However, if your Lordships will bear with me for just a moment or two more, I think it would be right for me to say a word about the Government case for introducing charges for dental examinations. The proposal in the Bill is National Health Service dental examinations should be put on the same basis as all other dental treatment. People who are not exempt—and there are a lot who are—would pay 75 per cent. of the cost, which would work out at just over £3 for an examination. I really do not believe that this will act as a deterrent, provided of course that there are fair exemptions. I give an assurance that the same people who are now exempt from paying any charges for treatment will be exempt from an examination charge also. That means that all children under the age of 16, together with 17 and 18 year-olds and students under 19, will be exempt, as will be people on income support, those on family credit, and expectant and nursing mothers. Some 38 per cent. of the population—21 million people—will get dental examinations as well as treatment completely free.

A week ago the Government announced over £2 billion extra money for the National Health Service next year. That is the largest increase hat the service has ever had. But, as your Lordships know well—there are many experts in this House—the sophistication of medical treatment becomes mercifully greater and greater and the demands on the health service are ever increasing. For that reason we have promised to aim to increase the level of spending by £600 million over the next two years on items which we believe are of the most immediate concern for patient care. At the end of last year the White Paper on primary health care identified areas where more spending would do most good, but it said that we would need to release some resources for this purpose by making charges for dental examinations and eye tests. The fact is that the first of these, the matter we are discussing now, would release some £49 million and the second would release £85 million, making £135 million in all.

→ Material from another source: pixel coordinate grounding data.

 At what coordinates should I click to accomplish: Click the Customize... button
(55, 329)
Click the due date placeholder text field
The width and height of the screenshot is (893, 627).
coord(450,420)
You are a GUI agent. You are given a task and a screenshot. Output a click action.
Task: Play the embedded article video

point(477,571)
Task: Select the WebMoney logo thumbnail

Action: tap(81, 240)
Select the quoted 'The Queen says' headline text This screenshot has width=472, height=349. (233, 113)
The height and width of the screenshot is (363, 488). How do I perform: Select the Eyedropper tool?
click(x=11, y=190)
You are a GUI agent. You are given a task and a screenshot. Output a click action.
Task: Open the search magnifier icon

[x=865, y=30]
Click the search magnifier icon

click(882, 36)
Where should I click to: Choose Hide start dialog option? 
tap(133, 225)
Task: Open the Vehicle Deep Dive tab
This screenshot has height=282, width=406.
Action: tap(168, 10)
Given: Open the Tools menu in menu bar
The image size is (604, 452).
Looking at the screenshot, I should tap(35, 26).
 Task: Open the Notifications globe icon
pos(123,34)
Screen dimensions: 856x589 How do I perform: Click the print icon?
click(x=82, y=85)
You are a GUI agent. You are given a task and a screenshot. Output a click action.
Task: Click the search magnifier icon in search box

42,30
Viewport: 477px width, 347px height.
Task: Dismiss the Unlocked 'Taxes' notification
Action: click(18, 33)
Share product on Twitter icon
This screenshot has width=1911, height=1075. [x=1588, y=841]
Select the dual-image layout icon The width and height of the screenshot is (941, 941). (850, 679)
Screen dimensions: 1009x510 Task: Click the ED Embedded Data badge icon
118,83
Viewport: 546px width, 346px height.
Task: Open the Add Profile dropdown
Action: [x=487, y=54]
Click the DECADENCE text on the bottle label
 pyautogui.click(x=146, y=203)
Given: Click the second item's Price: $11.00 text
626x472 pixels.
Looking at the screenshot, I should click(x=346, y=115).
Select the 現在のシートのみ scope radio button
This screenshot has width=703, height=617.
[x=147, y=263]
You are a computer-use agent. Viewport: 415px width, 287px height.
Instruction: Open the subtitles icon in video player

That is a very large sum of money, which could, and we hope will, be used to develop medical services, some of which would go back to dentistry improvements for which the profession has been pressing for many years. I am therefore saying that, if today we were to insist on the Lords amendment, we should be forcing the state to offer free dental examinations to everyone, however well off, instead of redirecting those resources to the development of family doctor and dental and also eye services. This would involve a large sum of money being reallocated and financial privilege has been invoked by another place in disagreeing with your Lordships' amendment. To insist on our amendment would be wholly in breach of the conventions between the two Houses and I therefore ask your Lordships not to insist on this first amendment. I beg to move.

Moved, That the House do not insist on their Amendment No. 1 to which the Commons have disagreed for the reason numbered 2.—(Lord Belstead.)

Lord Ennals

My Lords, I do not intend to follow the Leader of the House in debating the funding of the National Health Service, but I want to say, before we move on from this issue, that we on these Benches greatly regret both the decision that was taken in another place and the decision that was forced upon it by Her Majesty's Government. So far as we are concerned, the principles underlying free dental examination and free sight testing are the same.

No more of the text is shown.